I was maybe 8 or 9, my chubby self stuffed into a brand new pink leotard and tights. I was not happy in this outfit, largely because my little body did not “fit” the ballet-body type–a fact my older brother’s very tall, very thin girlfriend pointed out regularly.
When I got out of the car, rather than going to my room to change, I headed to my backyard easel and began to smear bright orange paint across a blank canvas. Problem was, I was not very neat–another thing I had been hearing girls should be. Just as I remembered my mom warning me to change out of my new dance clothes before I got them dirty, I dropped a large glop of orange paint across my middle, highlighting that part of my body that I knew barred me from ever performing in the Nutcracker like my brother’s girlfriend.

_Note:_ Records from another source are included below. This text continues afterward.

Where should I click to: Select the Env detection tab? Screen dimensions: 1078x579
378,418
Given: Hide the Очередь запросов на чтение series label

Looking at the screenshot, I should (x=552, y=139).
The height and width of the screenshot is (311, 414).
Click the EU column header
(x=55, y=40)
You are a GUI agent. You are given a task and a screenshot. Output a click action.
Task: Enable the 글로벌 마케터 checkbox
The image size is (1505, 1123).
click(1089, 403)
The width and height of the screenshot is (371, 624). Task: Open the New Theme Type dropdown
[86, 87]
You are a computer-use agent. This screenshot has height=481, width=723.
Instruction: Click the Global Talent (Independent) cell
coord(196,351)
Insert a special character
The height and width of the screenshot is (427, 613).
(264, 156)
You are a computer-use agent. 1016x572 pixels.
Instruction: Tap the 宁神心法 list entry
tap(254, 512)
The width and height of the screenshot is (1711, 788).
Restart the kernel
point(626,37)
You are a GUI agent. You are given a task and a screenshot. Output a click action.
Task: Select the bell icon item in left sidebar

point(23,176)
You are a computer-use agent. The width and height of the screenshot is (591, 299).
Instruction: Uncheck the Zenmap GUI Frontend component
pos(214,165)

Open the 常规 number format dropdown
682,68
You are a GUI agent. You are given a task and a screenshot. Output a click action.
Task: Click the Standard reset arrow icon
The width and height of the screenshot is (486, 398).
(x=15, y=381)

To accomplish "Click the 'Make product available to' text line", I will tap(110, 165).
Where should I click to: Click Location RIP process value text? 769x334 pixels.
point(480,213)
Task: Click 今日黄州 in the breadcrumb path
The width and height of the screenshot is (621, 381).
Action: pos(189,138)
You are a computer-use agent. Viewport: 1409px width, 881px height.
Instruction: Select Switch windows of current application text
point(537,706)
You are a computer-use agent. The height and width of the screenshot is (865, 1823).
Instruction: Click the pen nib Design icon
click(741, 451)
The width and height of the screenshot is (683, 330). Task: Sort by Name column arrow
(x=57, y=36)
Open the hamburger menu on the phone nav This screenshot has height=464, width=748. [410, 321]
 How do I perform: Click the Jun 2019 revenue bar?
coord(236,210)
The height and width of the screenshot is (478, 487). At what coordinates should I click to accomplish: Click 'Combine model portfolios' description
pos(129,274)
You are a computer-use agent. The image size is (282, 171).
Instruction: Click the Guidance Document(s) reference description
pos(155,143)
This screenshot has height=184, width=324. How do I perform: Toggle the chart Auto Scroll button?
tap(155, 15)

Panicked, I headed to the laundry room, whose window-paned door I had inadvertently cracked a few days before in a rush to move my book-laden backpack. It was the bottom window pane, a teeny-tiny crack. I didn’t think anyone would notice, and they hadn’t. So maybe I could pull a similar ruse with my orange-stained leotard.
I snuck to my room, changed, and surreptitiously crept back to the laundry room to hide my balled-up leotard at the bottom of the laundry basket. My dad stormed in, angered. I assumed he had caught my act of deception. He headed toward s the kitchen, shouting at my mother, “Ms, have you seen this?” (I realized years later that my father called my mom “Ms” not to honor the feminist concept that a woman should not be defined by her marital status, but in mockery of the idea of feminism.)
“Oh no,” I thought. I am in for it.
“That damn worker has broken the window! That’ll teach me to hire those Mexicans!”
Standing in the laundry room, I was reminded of my birthday party the year before–the one where my mother complained in my dad’s ear that “all her little friends are Mexican.” Shortly thereafter, I was moved to private school.
I didn’t have a word for these prejudiced comments I often heard my parents and others say against Mexicans. I was not quite sure why they were good enough to serve as ranch-hands and cleaners, but not good enough to be my friends. I suddenly felt I had to come clean about the window–that I could not let one of the Mexican ranch-hands take the blame.
At the time, I did not know that this was my birth as a feminist. But, looking back, it was a first important “click” among many–the one where I realized that the way my father treated the migrant workers that made his ranching wealth possible was unfair. That the way I was treated because I was not thin or blonde was not fair. That me being one of those chubby kids hurt me in a way similar to how hearing things like “those Mexicans” might hurt people that didn’t have white skin like mine.
It was an early lesson in intersectionality, one that I remember as vividly as that bright orange paint staining my protruding, ballet-pink belly. When I am hard on myself for being the sneaky kid who didn’t immediately ‘fess up to breaking the window or ruining her leotard, I try to send love back to my young self, realizing that I was being taught to hide so as to better fit into the “good girl” mold. Thanks to feminism, I no longer have to hide.